Kristina Mladenovic and Ivan Dodig defeated Jaimee Fourlis and Jason Kubler in the final, 6–3, 6–4 to win the mixed doubles tennis title at the 2022 Australian Open. Though it was their first major title as a team, the win earned Mladenovic her third Mixed doubles title and Dodig his fourth.

Barbora Krejčíková and Rajeev Ram were the defending champions, but the three-time defending champion Krejčíková chose not to defend her title. Ram partnered alongside Sania Mirza, but they lost to Fourlis and Kubler in the quarterfinals.

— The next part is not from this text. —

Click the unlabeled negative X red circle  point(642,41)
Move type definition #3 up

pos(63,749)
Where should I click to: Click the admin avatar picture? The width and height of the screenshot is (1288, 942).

Desirae Krawczyk was attempting to complete the first non-calendar-year Grand Slam in Mixed doubles since Billie Jean King in 1968 and would be the first in the Open Era, having won the French Open, Wimbledon and the US Open in 2021. However, she and her partner Joe Salisbury lost in the first round to Giuliana Olmos and Marcelo Arévalo.

==Seeds==

1. USA Desirae Krawczyk / GBR Joe Salisbury (first round)
2. CHN Zhang Shuai / AUS John Peers (semifinals)
3. USA Nicole Melichar-Martinez / COL Robert Farah (first round)
4. CHI Alexa Guarachi / GER Tim Pütz (second round)
5. FRA Kristina Mladenovic / CRO Ivan Dodig (champions)
6. USA Caty McNally / GBR Jamie Murray (withdrew)
7. SRB Nina Stojanović / CRO Mate Pavić (first round)
8. JPN Ena Shibahara / JPN Ben McLachlan (quarterfinals)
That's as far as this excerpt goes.